Pour boucler la boucle, voici une vidéo sur la fabrication de la sauce d’huître maison. Comme je le disais au début, ce n’est pas vraiment économiquement rentable, mais la vidéo est intéressante à plusieurs titres.
La méthode est relativement simple et démystifie pas mal une sauce qui est encore obscure pour beaucoup (j’espère beaucoup moins après la lecture de cette édition !)
La vidéo est issue d’une des chaines Youtube les plus sérieuses sur la cuisine chinoise en anglais. Certains le connaissent sans doute déjà : Chinese Cooking Demystified.
Ça dure que 5 mins 😛
Open Mic
Chaque semaine, je réponds en public à vos questions sur la cuisine chinoise. Je ferai une sélection mais vous recevez dans tous les cas une réponse, en public ou privé.
Questions d’Emilie
Hello, je ne vois aucune trace d'artichaut dans la cuisine chinoise. Quand j'ai été là bas on n'a jamais réussi à faire comprendre le légume, même en photo. Ca n'existe pas du tout là bas ? Ou bien c'était pas les bonnes régions ? Et si ça existe, c'est quelles variétés // recettes ?
Ma réponse
Salut Emilie,
Effectivement l’artichaut est quasi inconnu pour la plupart des Chinois, j’en ai jamais vu perso et j’ai un peu vadrouillé dans le pays. Selon le wiki en chinois, on en produit dans la province de Shanxi mais je doute fortement que ça soit pour la consommation locale. Donc pas étonnant que personne n’a compris, même avec une photo :)

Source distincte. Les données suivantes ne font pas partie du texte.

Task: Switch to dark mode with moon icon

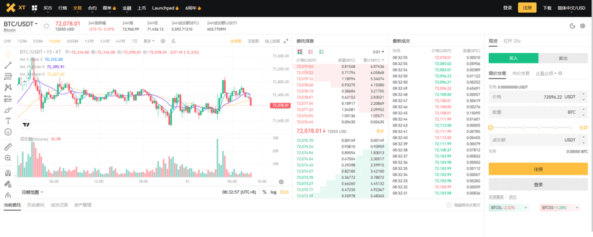Action: 572,25
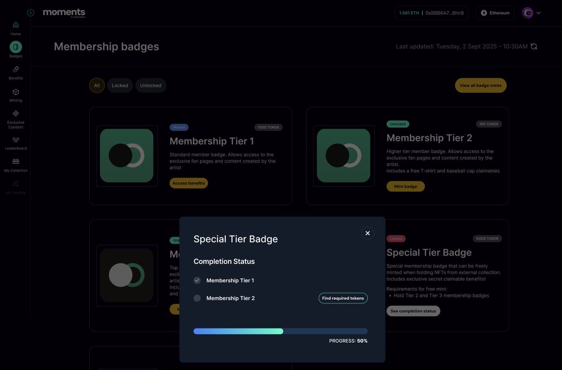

Make me smarter : l’imprécision de la cuisine chinoise
Sur l’équivalent de Marmiton en Chine, la plupart des recettes ont de quoi mettre un Français moyen en PLS. Voici une recette (travers de porc braisé) que j’ai cliqué au hasard. Dans la section des ingrédients, aucune quantité n’est donnée. A la place, on retrouve un seul mot : 适量, shi liang (littéralement “quantité appropriée”).
适量 (“quantité appropriée”) et son acolyte 少许, shao xu (“une pincée de”) sont 2 mots présents dans la plupart des recettes chinoises, même encore aujourd’hui. Ayant grandi dans une famille chinoise, ça n’a rien de choquant : je n’ai jamais vu mes parents ou grands-parents utiliser une seule fois la balance ou les verres doseurs. Tout est une question d’expérience et de sens : on sent avec les mains si la pâte pour raviolis est trop sèche ou pas, on regarde avec les yeux si la couleur de notre travers de porc braisé est assez foncé ou pas, on goûte avec nos papilles pour savoir si le bouillon est assez assaisonné ou pas.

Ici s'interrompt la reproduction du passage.